Use Ubuntu SSO authentication and store authentication-key

My understanding was that it is using OAuth, but you're certainly right that it's not storing the authentication key

This is annoying enough that we should try and solve it at the least by saving the credentials. If possible it would be nice to grab the credentials directly since it's SSO, and the creds likely exist if the user installed from the store.

I'm not sure there is a way to solve this without opening us up for a security nightmare. There is nothing that we can store that isn't sensitive (i.e. having the authentication token is pretty much the same as having the credentials) and anything that we can safely store is either one-off (and useless after that) or public anyway.

We could potentially utilise something like gnome keyring to store the creds, but then we still need to ask for a password for that (and then probably the OTP).

Is it that annoying to get people to authenticate each upload? If it is, perhaps we could investigate just removing that requirement.
It does mean opening ourselves up to more potential spam though (we could probably cull that, ensure that the upload at least makes sense.)
This option would ease the development in checkbox (i.e. no OAuth req.) but on the same token it would seem a waste to have put that work into it to drop it (although, sometimes the best thing to do is drop existing good work).

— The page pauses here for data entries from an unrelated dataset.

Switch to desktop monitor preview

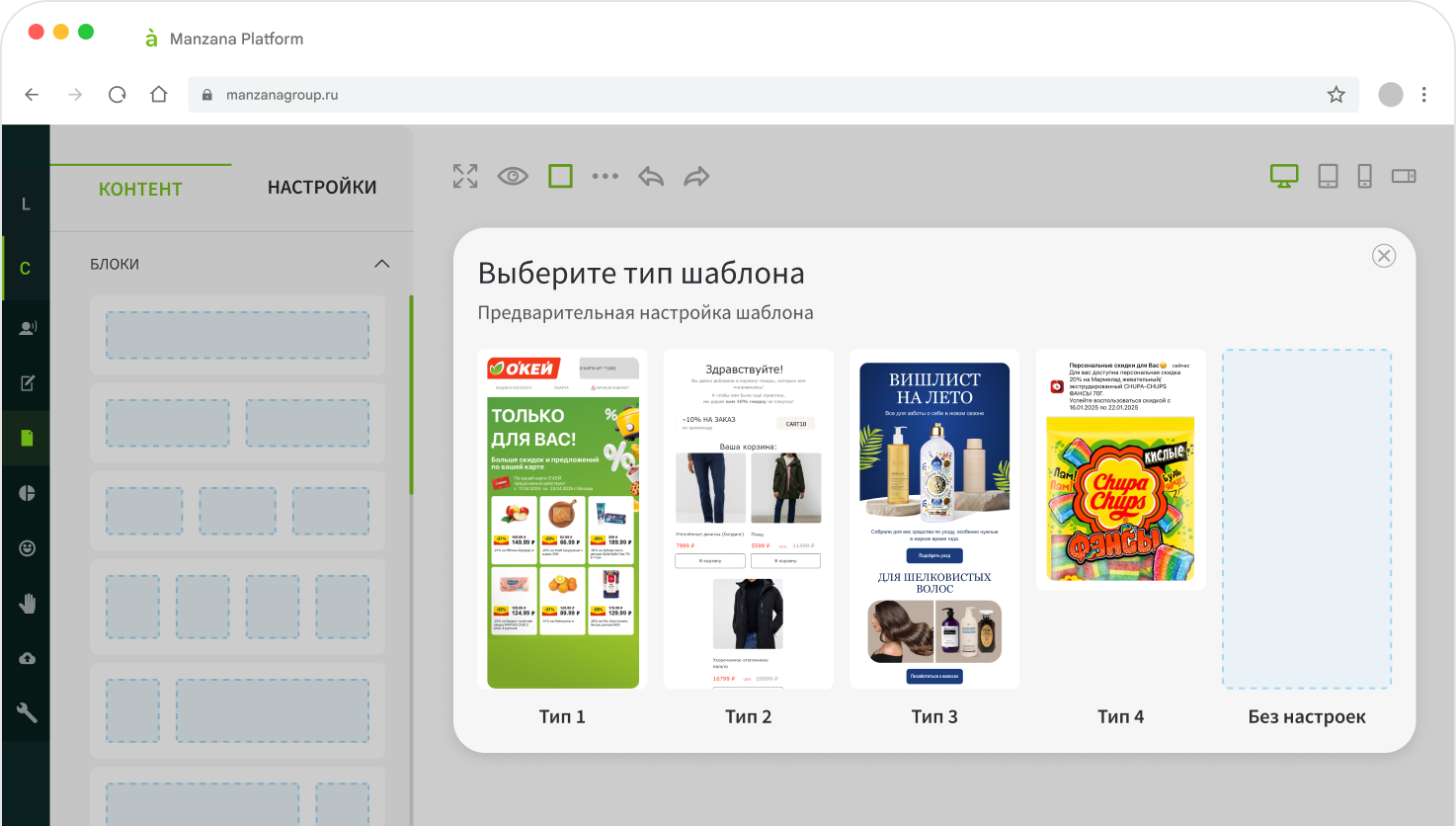pyautogui.click(x=1283, y=177)
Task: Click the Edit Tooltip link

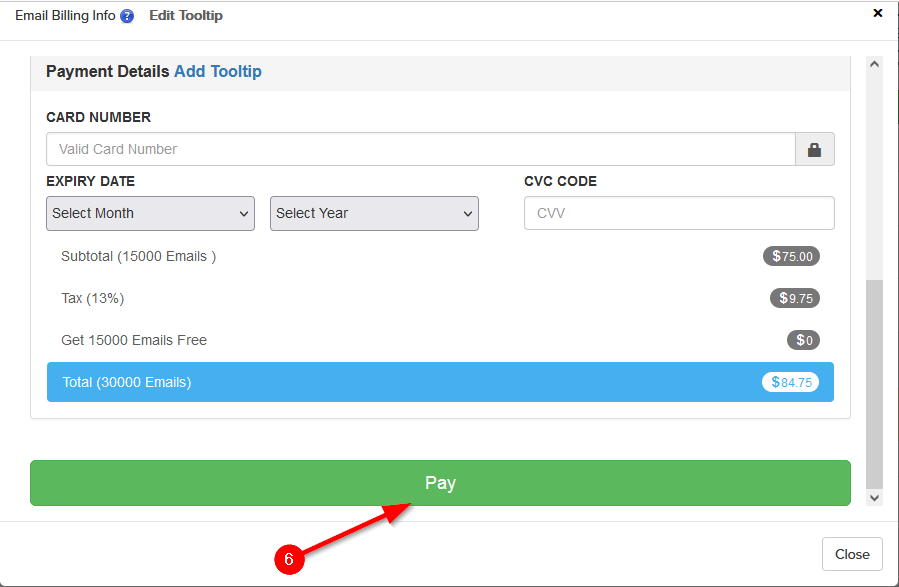Action: [186, 16]
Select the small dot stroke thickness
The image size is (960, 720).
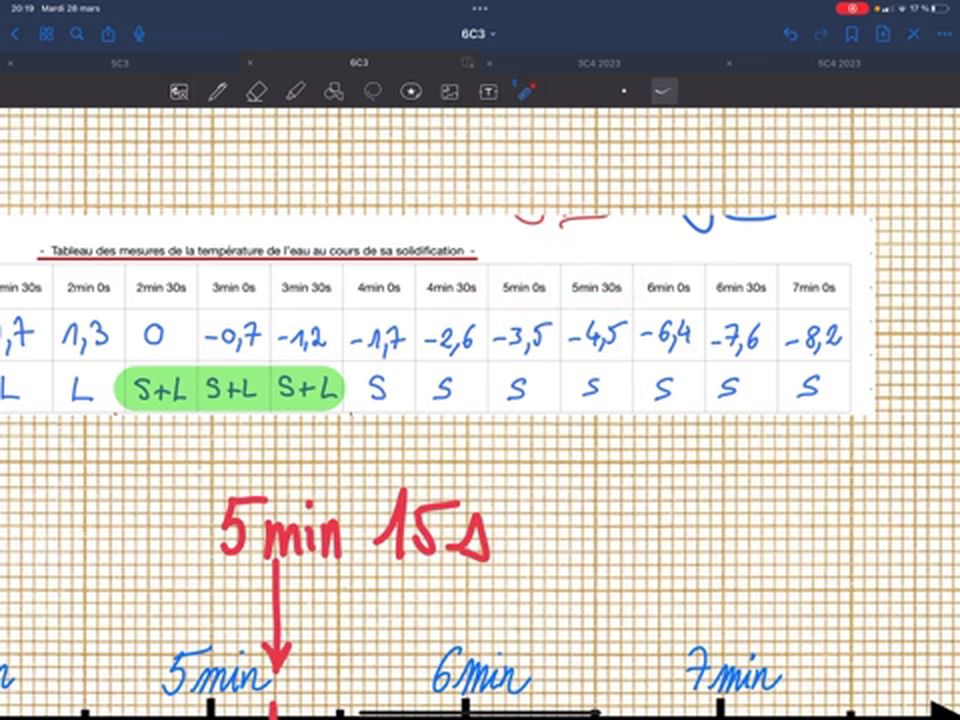(624, 92)
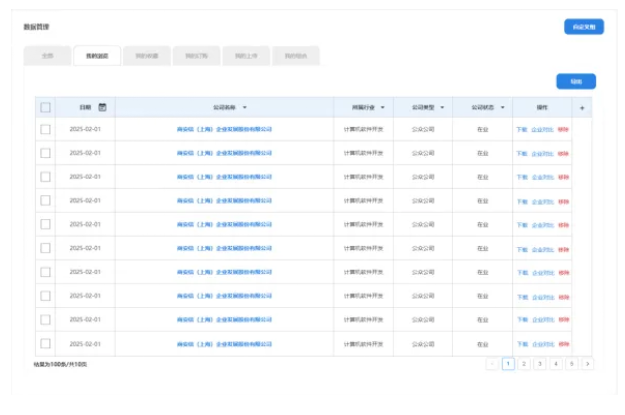The image size is (625, 415).
Task: Go to previous page using left arrow
Action: [x=492, y=364]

I disagree that storing the authentication token is pretty much the same as storing the user credentials. The Authorization token will allow an attacker to only login to a user's account while the username and password is more serious since users tend to use the same password for different accounts and so storing the password (plain text or encrypted) is a much more serious security issue. I believe other apps that use OAuth safely store the authentication token since users generally have the power to disable authentication tokens easily using their account security options.

Pilot has shipped with the ability to remember the users email address between runs. This makes it less painful, but still not ideal.

I'm marking this as 'In progress', as both Christopher and I worked on this and this case is still not done.
There was a discussion about how should we deal with importing python oauthlib that might not be present on the target system.

After evaluating idea of packaging all required dependencies for Precise and Trusty, we're back to the strategy of conditionally importing oauthlib and providing the OAuthTransport only when the import was successful.